DESCRIPTION OF THE TASK
Copy out all the items below, swapping every "checkbox" for "tick box" and leaving everything else unchanged.

DATASET EXTRACT
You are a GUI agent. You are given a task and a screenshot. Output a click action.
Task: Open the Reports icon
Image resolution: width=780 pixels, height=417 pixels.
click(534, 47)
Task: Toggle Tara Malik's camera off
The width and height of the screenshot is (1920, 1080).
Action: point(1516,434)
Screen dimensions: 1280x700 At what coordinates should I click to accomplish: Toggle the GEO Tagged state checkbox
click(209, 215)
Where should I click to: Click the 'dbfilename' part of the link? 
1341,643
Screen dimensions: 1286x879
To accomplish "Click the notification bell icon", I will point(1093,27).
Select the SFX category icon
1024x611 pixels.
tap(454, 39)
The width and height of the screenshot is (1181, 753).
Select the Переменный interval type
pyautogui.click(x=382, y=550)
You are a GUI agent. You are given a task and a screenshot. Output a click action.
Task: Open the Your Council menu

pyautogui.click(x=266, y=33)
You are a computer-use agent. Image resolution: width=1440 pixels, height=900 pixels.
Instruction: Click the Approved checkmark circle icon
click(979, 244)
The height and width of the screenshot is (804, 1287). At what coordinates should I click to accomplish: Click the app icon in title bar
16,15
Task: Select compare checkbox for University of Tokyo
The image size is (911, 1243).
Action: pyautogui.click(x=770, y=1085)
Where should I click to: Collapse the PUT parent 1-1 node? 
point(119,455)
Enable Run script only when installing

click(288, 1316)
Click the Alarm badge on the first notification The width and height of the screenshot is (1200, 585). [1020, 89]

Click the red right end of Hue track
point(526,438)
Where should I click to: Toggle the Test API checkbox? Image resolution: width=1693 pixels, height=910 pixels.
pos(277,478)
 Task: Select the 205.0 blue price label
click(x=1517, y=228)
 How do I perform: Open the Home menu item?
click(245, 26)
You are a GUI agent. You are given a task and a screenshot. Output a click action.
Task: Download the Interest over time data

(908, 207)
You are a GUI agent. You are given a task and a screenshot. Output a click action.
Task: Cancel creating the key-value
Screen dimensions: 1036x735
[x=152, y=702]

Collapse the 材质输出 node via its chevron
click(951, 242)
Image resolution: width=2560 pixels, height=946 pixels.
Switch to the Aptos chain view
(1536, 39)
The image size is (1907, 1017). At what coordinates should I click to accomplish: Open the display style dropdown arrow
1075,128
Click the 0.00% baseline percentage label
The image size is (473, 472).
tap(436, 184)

TASK RESULT
You are a GUI agent. You are given a task and a screenshot. Output a click action.
Task: Open the Reports icon
Image resolution: width=780 pixels, height=417 pixels.
click(534, 47)
Task: Toggle Tara Malik's camera off
The width and height of the screenshot is (1920, 1080).
Action: point(1516,434)
Screen dimensions: 1280x700 At what coordinates should I click to accomplish: Toggle the GEO Tagged state tick box
click(209, 215)
Where should I click to: Click the 'dbfilename' part of the link? 
1341,643
Screen dimensions: 1286x879
To accomplish "Click the notification bell icon", I will point(1093,27).
Select the SFX category icon
1024x611 pixels.
tap(454, 39)
The width and height of the screenshot is (1181, 753).
Select the Переменный interval type
pyautogui.click(x=382, y=550)
You are a GUI agent. You are given a task and a screenshot. Output a click action.
Task: Open the Your Council menu

pyautogui.click(x=266, y=33)
You are a computer-use agent. Image resolution: width=1440 pixels, height=900 pixels.
Instruction: Click the Approved checkmark circle icon
click(979, 244)
The height and width of the screenshot is (804, 1287). At what coordinates should I click to accomplish: Click the app icon in title bar
16,15
Task: Select compare tick box for University of Tokyo
The image size is (911, 1243).
Action: pyautogui.click(x=770, y=1085)
Where should I click to: Collapse the PUT parent 1-1 node? 
point(119,455)
Enable Run script only when installing

click(288, 1316)
Click the Alarm badge on the first notification The width and height of the screenshot is (1200, 585). [1020, 89]

Click the red right end of Hue track
point(526,438)
Where should I click to: Toggle the Test API tick box? Image resolution: width=1693 pixels, height=910 pixels.
pos(277,478)
 Task: Select the 205.0 blue price label
click(x=1517, y=228)
 How do I perform: Open the Home menu item?
click(245, 26)
You are a GUI agent. You are given a task and a screenshot. Output a click action.
Task: Download the Interest over time data

(908, 207)
You are a GUI agent. You are given a task and a screenshot. Output a click action.
Task: Cancel creating the key-value
Screen dimensions: 1036x735
[x=152, y=702]

Collapse the 材质输出 node via its chevron
click(951, 242)
Image resolution: width=2560 pixels, height=946 pixels.
Switch to the Aptos chain view
(1536, 39)
The image size is (1907, 1017). At what coordinates should I click to accomplish: Open the display style dropdown arrow
1075,128
Click the 0.00% baseline percentage label
The image size is (473, 472).
tap(436, 184)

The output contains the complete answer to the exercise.